§ **What the exercise asks**:
In this data, count the lines in which "computer" appears and give only that number.

§ **Data shown**:
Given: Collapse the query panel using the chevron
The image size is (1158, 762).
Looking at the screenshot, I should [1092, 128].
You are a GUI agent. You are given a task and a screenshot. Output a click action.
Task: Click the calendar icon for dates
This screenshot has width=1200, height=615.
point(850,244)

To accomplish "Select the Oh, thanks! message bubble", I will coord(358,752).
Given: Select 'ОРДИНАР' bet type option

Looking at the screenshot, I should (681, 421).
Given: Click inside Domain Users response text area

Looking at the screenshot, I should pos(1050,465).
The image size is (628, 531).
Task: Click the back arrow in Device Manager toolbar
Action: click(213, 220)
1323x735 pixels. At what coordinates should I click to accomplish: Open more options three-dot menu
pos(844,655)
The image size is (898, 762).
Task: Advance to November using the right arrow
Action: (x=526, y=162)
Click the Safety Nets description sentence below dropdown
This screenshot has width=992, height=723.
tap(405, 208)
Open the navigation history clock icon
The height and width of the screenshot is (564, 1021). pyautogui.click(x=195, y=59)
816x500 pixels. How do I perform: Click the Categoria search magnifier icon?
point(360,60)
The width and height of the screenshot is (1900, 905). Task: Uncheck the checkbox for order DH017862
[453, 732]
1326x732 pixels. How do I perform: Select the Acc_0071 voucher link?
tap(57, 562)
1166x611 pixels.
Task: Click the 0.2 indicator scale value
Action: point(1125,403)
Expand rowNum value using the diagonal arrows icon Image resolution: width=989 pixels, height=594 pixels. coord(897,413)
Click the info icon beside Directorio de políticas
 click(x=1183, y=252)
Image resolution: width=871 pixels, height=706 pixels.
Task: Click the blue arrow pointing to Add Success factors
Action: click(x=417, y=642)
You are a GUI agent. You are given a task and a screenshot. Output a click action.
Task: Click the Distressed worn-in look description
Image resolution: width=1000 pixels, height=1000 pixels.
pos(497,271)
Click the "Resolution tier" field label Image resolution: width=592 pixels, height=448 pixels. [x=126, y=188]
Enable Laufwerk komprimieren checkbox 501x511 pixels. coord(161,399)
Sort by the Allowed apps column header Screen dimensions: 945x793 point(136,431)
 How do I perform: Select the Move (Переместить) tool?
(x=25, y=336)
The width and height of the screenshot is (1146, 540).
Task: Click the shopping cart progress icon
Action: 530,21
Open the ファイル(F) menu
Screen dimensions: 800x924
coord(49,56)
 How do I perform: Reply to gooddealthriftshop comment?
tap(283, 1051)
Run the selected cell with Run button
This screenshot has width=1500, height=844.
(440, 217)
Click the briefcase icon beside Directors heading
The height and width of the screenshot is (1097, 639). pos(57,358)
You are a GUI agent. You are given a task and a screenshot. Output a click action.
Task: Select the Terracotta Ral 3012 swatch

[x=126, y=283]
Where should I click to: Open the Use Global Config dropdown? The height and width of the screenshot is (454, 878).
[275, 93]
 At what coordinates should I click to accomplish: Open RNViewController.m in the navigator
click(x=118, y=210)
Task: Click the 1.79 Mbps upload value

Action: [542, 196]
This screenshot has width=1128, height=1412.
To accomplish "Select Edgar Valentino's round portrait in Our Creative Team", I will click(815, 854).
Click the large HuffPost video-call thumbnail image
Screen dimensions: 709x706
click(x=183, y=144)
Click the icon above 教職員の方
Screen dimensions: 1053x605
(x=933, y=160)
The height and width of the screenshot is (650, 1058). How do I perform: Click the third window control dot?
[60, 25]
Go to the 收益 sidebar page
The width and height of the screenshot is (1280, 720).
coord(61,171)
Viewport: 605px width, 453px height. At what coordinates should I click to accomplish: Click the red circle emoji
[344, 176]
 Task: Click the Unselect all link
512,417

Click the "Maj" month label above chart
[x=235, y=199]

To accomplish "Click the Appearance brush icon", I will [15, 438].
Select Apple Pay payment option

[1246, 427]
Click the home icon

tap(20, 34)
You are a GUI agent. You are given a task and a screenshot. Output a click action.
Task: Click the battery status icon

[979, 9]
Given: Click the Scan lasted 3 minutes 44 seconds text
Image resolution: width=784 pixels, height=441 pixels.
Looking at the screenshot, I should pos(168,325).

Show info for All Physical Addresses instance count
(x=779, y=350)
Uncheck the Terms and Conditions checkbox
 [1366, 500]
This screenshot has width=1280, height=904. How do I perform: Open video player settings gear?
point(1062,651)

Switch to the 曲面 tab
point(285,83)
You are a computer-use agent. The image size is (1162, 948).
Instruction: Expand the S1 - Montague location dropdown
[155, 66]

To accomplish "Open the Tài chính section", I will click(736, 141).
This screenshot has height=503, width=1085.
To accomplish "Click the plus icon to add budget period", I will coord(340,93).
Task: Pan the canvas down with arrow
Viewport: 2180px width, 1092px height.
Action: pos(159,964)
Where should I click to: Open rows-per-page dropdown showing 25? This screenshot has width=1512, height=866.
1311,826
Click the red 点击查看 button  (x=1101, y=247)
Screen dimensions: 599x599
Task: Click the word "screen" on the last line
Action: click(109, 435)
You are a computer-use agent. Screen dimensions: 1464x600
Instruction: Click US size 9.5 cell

§ **Reply**:
2